In response to focus group feedback, the Institute’s staff made simple, but important, adjustments to the IMPACT program to help these patients feel more comfortable about depression care. Patients see ‘health consultants,’ rather than ‘social workers. ‘Story groups’ are more social and solution focused than ‘depression groups.’ “People bring in photographs, primarily of their families, and tell stories about the photographs,” says Little. “We get to their issues that way.”

System-wide changes bring system-wide results

Every clinic has its “frequent flyer”patients whose somatic complaints bring them into the office time and again—often with symptoms that point to stress and depression. Since the Institute implemented IMPACT, Little has seen a big decrease in visits from these patients, lower Emergency Department utilization and an increase in specialty appointments, like cardiology and endocrinology. Translation: people are taking better care of themselves.
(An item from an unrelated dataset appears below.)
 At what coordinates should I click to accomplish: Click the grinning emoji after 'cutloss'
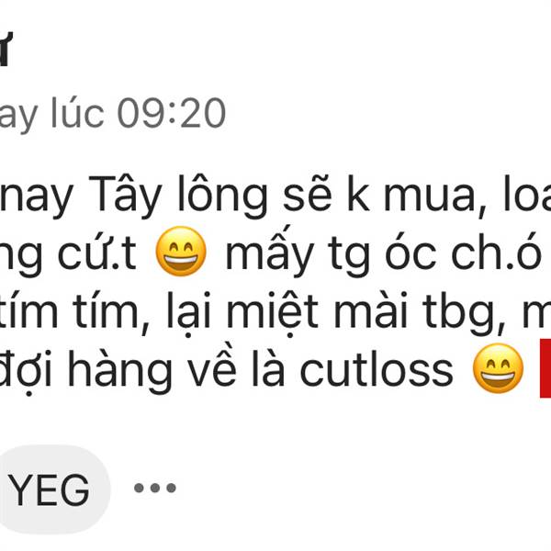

Dr. Nicole Kichta says of one senior patient, “ … during her physical, she [the patient] told me that the PHQ-9 ‘saved her life.’ She told me that her depression was just something that she dealt with and, until we asked, she had never told anyone. She is now doing extremely well.”
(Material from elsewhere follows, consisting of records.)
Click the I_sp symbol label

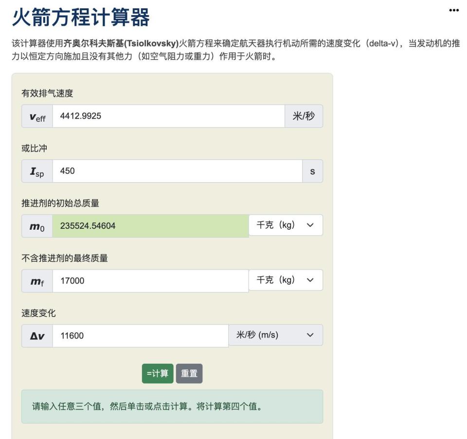coord(36,171)
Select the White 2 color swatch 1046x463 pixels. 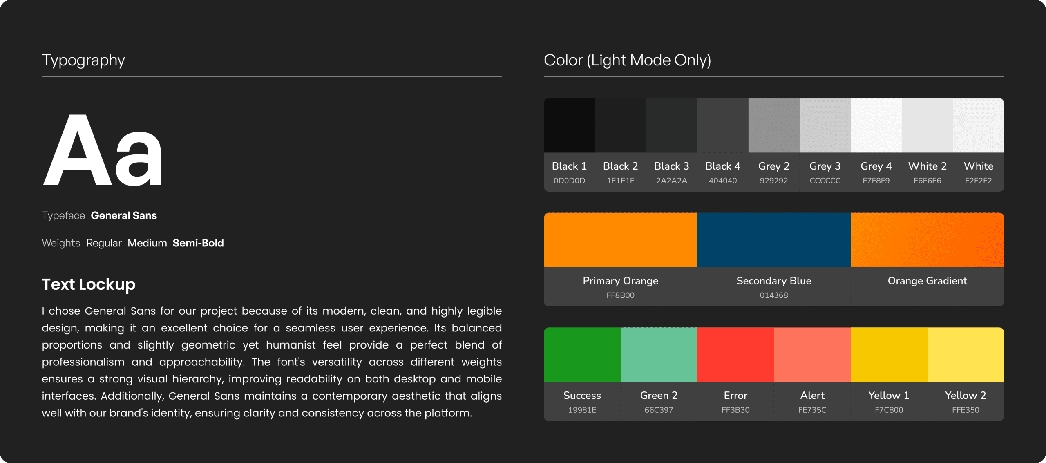pyautogui.click(x=927, y=125)
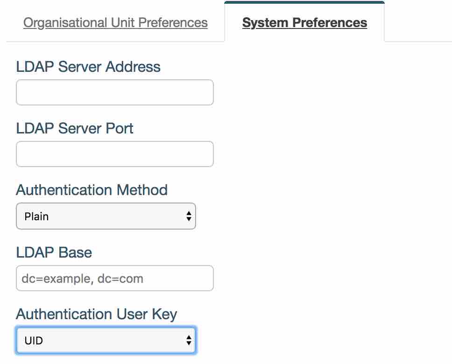
Task: Click the "Authentication Method" label text
Action: pos(92,190)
Other patients, health care providers and independent researchers tell the same story. The Institute partnered with researchers from Fordham University to conduct an independent evaluation of their IMPACT implementation. Preliminary results show that the Institute’s program is equally as effective as the original IMPACT research study. That is, it doubles the effectiveness of depression care.

The Institute’s vision

“We continue to see improvements in the quality of life in many of our patients who have participated in Project IMPACT,” says Calman. “The project has given us the tools to continue to identify and treat patients with depression in our ambulatory care centers.” For example, because more than half of the depressed seniors have one or more chronic illnesses, all patients who have suffered a myocardial infarction or have Hepatitis C are automatically flagged for a PHQ-9 depression assessment. Calman’s staff now has a successful treatment option for their depressed patients who can and will get better with personal determination and the support of a caring staff.

Art, the elderly widower profiled above, best sums up the effects of implementing IMPACT at the Institute of Urban Family Health: "Project IMPACT saved my life."